Posted by: rudy | Feb 3, 2007 5:55:09 PM
My parents were granted an annulment from the Catholic Church, and they had been married for nine years and had a child. But this was back in the 1970s when I guess the Church was passing annulments out like candy.
Posted by: LaShawna | Feb 5, 2007 5:49:39 AM
Condolences Lashawna. One of the most despicable effects of being granted an annulment BY the Church is that the children are thereby rendered illegitimate since the marriage was never valid. The declaration of annulment decrees that the putative marriage is invalid ab inicio, that is, the marriage never occurred. Canon law is the most legalistic of the jurisprudential coda of which I am aware and inevitably results in perversions such as this result.

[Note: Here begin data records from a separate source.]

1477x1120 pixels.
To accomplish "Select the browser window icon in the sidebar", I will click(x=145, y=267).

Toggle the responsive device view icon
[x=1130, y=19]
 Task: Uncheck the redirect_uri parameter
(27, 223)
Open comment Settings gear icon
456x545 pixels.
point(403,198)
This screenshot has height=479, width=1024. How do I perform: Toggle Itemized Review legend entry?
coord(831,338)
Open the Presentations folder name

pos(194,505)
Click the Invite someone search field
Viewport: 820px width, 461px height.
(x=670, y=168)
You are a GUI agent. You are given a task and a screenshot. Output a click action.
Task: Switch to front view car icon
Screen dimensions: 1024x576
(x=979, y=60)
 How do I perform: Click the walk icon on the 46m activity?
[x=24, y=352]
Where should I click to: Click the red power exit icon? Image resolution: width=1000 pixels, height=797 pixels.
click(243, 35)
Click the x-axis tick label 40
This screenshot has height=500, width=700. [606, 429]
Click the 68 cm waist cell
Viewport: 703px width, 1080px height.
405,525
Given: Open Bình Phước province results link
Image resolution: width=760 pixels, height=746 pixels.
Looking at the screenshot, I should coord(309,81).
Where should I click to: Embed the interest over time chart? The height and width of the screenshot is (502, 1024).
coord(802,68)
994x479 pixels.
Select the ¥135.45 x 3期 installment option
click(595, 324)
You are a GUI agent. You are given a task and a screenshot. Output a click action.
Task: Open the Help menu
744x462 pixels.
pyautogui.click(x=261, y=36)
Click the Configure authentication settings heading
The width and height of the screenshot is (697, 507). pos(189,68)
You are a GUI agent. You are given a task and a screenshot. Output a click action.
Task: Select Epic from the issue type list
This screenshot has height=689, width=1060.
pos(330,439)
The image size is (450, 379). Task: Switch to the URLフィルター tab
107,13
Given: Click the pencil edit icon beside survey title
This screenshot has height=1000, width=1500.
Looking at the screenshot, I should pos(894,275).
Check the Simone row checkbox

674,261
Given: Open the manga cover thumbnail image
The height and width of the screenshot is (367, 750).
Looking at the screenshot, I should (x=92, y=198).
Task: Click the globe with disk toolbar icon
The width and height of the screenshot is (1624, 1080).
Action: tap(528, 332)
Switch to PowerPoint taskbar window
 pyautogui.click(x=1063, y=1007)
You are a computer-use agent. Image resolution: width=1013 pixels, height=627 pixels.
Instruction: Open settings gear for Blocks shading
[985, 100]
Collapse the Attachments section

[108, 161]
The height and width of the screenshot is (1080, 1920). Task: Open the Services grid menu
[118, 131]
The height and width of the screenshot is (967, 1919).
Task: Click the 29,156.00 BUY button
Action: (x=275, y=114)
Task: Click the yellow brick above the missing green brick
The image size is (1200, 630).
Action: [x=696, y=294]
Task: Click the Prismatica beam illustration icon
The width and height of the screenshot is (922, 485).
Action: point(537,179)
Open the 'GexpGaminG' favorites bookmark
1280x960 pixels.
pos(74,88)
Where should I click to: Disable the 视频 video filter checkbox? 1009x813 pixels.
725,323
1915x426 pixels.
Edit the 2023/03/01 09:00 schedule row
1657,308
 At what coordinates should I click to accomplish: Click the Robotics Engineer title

Posted by: rudy | Feb 5, 2007 7:22:26 AM
who the hell posted i dont read my own post. At least be consistent and bash everyone with the same views as me. Stop being a bitch and using my name to post.I fyou have a problem meessage me
www.myspace.com/sashambrosia
Posted by: sasha | Feb 5, 2007 6:24:30 PM
Well kids, let's face it, when you get yourself into trouble all you have to do is scream gay or pick rehab of your choice. Doing both will be over the top but what the hell, queens have been doing that for years and yes get away with it.
Posted by: Dr. Pat | Feb 5, 2007 7:32:07 PM
Sasha, you didn't post that last comment?
I should have known. It's the first thing under your name that I actually agreed with.
Now I know your record is still perfect.